Artigo - Flamengo, Liverpool e moleques ressurretos
Aluysio Abreu Barbosa 07/12/2019 15:34 - Atualizado em 17/12/2019 17:27
Alexandre Vidal/Flamengo
Foi por conta do Flamengo de Zico que começou a acompanhar futebol. Ainda intuitivamente no Campeonato Brasileiro de 1980. Mas já com consciência, mais do que talvez fosse normal a um moleque de 9 anos, a partir da conquista épica da Libertadores da América por aquela equipe. Foram três jogos contra o violento e desleal Cobreloa, do Chile. Era o ano da Graça de 1981, hoje tão cantado pela maior torcida da Terra. Que seria encerrado em 13 dezembro com a conquista do Mundial, no passeio de 3 a 0 sobre o Liverpool. De Campos com os olhos em Tóquio, virou a primeira madrugada da sua vida. Marcada a ferro quente na alma de criança, ela nunca mais seria a mesma. Pertencia a algo maior. Até a última respiração, teria tribo e Rei.
+++++
Tarefa: Estenda o artigo sobre o Flamengo de Zico, retomando-o logo após a sua última frase. Os registros apresentados a seguir provêm de uma fonte distinta.

Registros armazenados:
+++++
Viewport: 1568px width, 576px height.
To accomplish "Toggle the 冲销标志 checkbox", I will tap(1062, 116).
+++++
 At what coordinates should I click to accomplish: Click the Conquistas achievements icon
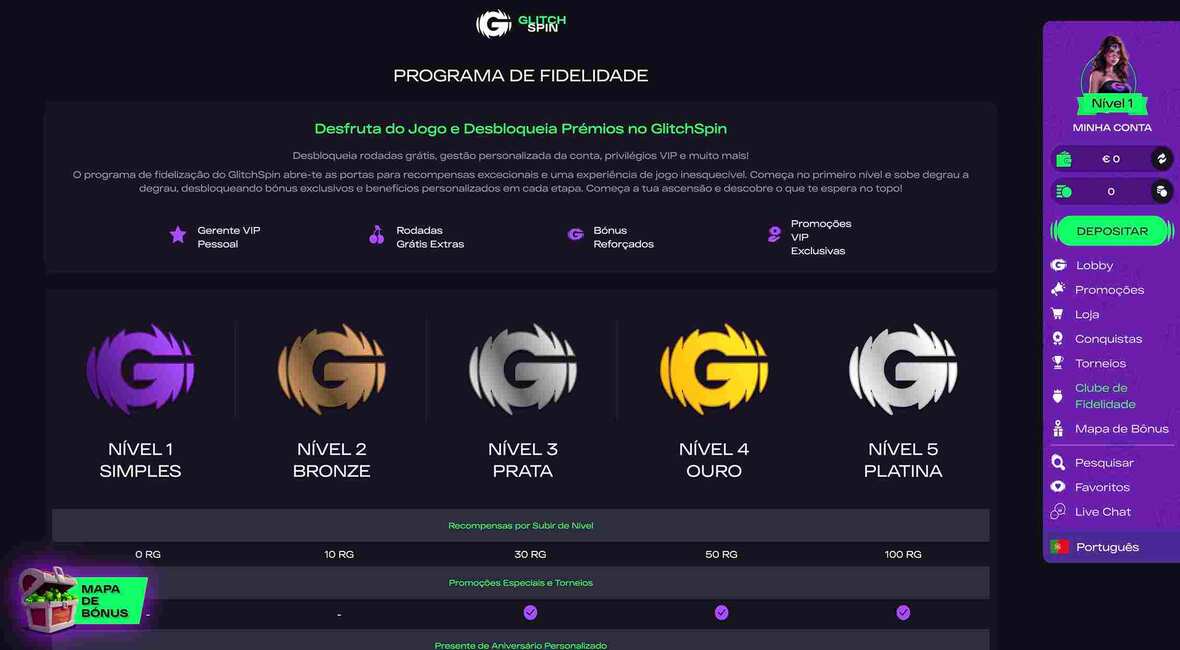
+++++
Resposta da tarefa:
A partir da tradição oral passada pelo pai, tricolor e ex-boleiro, campeão juvenil de Campos pelo Rio Branco, aprendeu também que o futebol existia antes da sua tomada de consciência dele. Ainda sem internet ou as facilidades do Youtube, absorveu o que pôde do vivido e contado pelos mais velhos. E leu o que lhe caísse às mãos sobre os grandes times e jogadores do passado. Além do futebol, o interesse se espraiou sobre outros esportes. Cujos gênios, sem nenhum favor à sua exceção humana, ganharam a exata dimensão de Da Vinci, Einstein, Darwin, Shakespeare, Pessoa, Kurosawa, Beethoven, Parker, Billie, Cartola ou Jobim.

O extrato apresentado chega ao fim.